Information supplied below:
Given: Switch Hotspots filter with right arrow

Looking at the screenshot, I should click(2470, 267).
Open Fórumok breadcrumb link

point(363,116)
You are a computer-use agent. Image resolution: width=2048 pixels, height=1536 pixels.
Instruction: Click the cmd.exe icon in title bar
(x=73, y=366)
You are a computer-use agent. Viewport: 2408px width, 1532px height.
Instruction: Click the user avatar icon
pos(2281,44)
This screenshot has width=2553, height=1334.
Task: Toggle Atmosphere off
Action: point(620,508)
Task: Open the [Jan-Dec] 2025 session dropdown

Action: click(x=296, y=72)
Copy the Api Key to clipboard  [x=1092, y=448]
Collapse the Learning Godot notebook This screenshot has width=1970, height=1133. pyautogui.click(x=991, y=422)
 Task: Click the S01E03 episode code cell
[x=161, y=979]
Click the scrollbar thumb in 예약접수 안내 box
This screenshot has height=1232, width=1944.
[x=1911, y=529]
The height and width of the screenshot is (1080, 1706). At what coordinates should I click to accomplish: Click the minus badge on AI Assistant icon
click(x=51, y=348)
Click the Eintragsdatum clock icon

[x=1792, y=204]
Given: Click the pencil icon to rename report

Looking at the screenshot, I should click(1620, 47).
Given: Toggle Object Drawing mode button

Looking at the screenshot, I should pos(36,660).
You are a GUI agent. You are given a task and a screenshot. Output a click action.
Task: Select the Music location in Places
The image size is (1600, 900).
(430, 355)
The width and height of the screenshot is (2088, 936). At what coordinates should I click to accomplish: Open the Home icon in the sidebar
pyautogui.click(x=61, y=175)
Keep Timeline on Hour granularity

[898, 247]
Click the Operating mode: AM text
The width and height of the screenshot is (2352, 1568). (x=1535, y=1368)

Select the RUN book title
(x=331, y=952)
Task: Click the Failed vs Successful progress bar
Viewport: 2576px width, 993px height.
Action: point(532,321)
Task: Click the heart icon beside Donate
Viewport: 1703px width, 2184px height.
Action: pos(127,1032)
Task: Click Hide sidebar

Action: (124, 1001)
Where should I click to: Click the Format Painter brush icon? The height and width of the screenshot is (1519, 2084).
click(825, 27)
End of Information supplied.
Repeat the entries above exactly, from the first line through the line containing "You are a computer-use agent. Viewport: 2408px".

Given: Switch Hotspots filter with right arrow

Looking at the screenshot, I should click(2470, 267).
Open Fórumok breadcrumb link

point(363,116)
You are a computer-use agent. Image resolution: width=2048 pixels, height=1536 pixels.
Instruction: Click the cmd.exe icon in title bar
(x=73, y=366)
You are a computer-use agent. Viewport: 2408px width, 1532px height.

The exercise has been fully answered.